Financially, there are few pathways to matching the $33 million Simmons is owed for 2021-22—the second of a four-year, $177 million deal. Los Angeles could package their offensive scapegoat, 25-year-old Kyle Kuzma ($13 million in 2021-22), along with Caldwell-Pope ($12 million) and Montrezl Harrell (should he pick up his $9.7 million player option and agree to the trade), plus the no. 22 overall pick in the upcoming draft (roughly $2.4 million).

They could explore trickier but doable sign-and-trade scenarios involving Dennis Schroder (likely to earn around $20-$25 million this summer) or Horton-Tucker, their 20-year restricted free agent that could receive a “poison-pill” contract under the Gilbert Arenas provision that pays him $9 million in 2021-22, then hefty sums in later years. Because both players are free agents, they would need to approve a sign-and-trade.

The Lakers can offer their 2027 first-round pick, second-round picks, and first-round trade swaps down the road to sweeten the deal. Marc Gasol is on the books for $2.7 million, should they need him to match salaries.

Even if the Lakers did talk themselves into resuscitating Simmons—or Paul and James talked Pelinka and Jeanie Buss into it—it’s hard to envision the Sixers playing along.

Philly, too, needs perimeter shooting and playmaking. Daryl Morey will want a star-caliber player in return (especially after missing on James Harden) rather than a package of decent assets.
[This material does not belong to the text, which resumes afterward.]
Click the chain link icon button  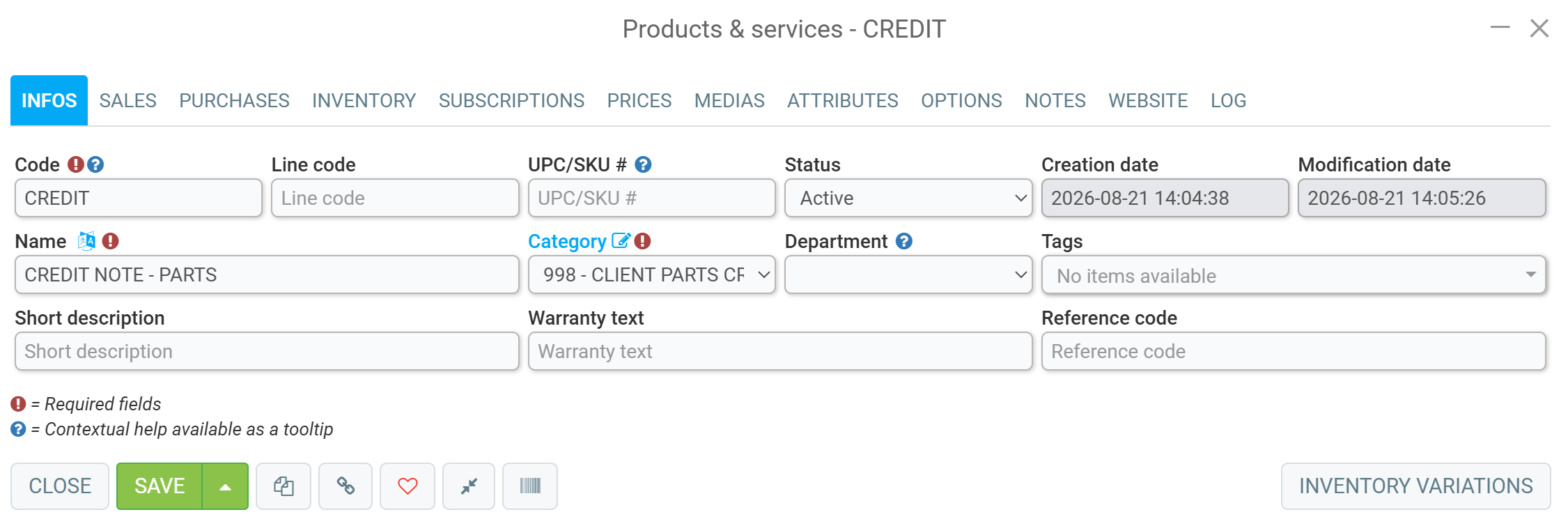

For painfully obvious reasons, the Sixers are in no position to rebuild. They are in win-now mode and already possess a few quality young pieces, like Matisse Thybulle and Tyrese Maxey. Ultimately, any Lakers package is mediocre.
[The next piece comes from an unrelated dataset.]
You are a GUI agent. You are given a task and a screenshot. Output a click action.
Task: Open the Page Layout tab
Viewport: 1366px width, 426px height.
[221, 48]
Morey and the 76ers know Simmons’ value is at an all-time low, and you can already see the organization working to change that. Less than 24 hours after further depleting Simmons’ trade value by questioning whether he can be a point guard for a title team, Sixers head coach Doc Rivers said he’s expecting major development this summer (eye roll emoji).

As for Paul’s leverage, I would never be so foolish as to underestimate his power broking ability. But unlike with Anthony Davis and the Pelicans, Simmons’ extension just kicked in and he’s coming off a historically awful postseason performance. Paul can’t pressure Morey to deal Simmons to his preferred destination as he did to David Griffin.

In closing: I wouldn’t bet on it, but I would never rule it out.